→ **Activity**
Output exactly the line that includes "Task: Expand more" and all the lines after it through the end of the listing below, and nothing more.

____

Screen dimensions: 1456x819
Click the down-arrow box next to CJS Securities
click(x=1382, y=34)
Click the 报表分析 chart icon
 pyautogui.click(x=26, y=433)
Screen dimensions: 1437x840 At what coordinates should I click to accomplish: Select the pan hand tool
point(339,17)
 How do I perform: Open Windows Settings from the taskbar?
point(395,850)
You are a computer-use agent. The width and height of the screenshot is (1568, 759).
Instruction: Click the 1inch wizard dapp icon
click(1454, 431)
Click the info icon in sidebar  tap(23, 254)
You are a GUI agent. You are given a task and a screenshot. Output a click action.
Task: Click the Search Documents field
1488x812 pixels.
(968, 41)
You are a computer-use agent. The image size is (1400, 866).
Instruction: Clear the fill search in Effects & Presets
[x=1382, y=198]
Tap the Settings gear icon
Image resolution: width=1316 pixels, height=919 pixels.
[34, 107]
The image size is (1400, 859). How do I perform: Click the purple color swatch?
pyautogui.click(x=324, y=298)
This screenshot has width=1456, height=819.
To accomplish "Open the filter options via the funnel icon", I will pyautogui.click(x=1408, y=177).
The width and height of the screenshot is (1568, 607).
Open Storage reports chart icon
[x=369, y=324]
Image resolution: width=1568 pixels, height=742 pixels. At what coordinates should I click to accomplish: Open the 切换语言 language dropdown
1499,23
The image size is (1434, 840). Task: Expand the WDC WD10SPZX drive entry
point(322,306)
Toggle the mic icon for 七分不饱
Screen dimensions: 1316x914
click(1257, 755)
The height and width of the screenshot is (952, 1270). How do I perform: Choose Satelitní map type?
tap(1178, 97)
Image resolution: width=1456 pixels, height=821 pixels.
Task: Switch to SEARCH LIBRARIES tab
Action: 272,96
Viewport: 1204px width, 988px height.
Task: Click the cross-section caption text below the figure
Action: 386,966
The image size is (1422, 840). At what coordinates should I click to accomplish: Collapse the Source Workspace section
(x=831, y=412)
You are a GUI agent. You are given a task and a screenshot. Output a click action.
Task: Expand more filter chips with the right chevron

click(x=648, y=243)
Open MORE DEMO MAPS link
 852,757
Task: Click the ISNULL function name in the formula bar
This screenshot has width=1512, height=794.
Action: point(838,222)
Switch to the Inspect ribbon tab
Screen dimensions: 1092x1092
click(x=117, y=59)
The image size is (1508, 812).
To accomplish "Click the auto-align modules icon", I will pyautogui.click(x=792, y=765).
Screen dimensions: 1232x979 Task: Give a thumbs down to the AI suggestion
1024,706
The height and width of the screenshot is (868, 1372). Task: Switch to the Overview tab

____

→ **Response below**
Task: Expand more filter chips with the right chevron

click(x=648, y=243)
Open MORE DEMO MAPS link
 852,757
Task: Click the ISNULL function name in the formula bar
This screenshot has width=1512, height=794.
Action: point(838,222)
Switch to the Inspect ribbon tab
Screen dimensions: 1092x1092
click(x=117, y=59)
The image size is (1508, 812).
To accomplish "Click the auto-align modules icon", I will pyautogui.click(x=792, y=765).
Screen dimensions: 1232x979 Task: Give a thumbs down to the AI suggestion
1024,706
The height and width of the screenshot is (868, 1372). Task: Switch to the Overview tab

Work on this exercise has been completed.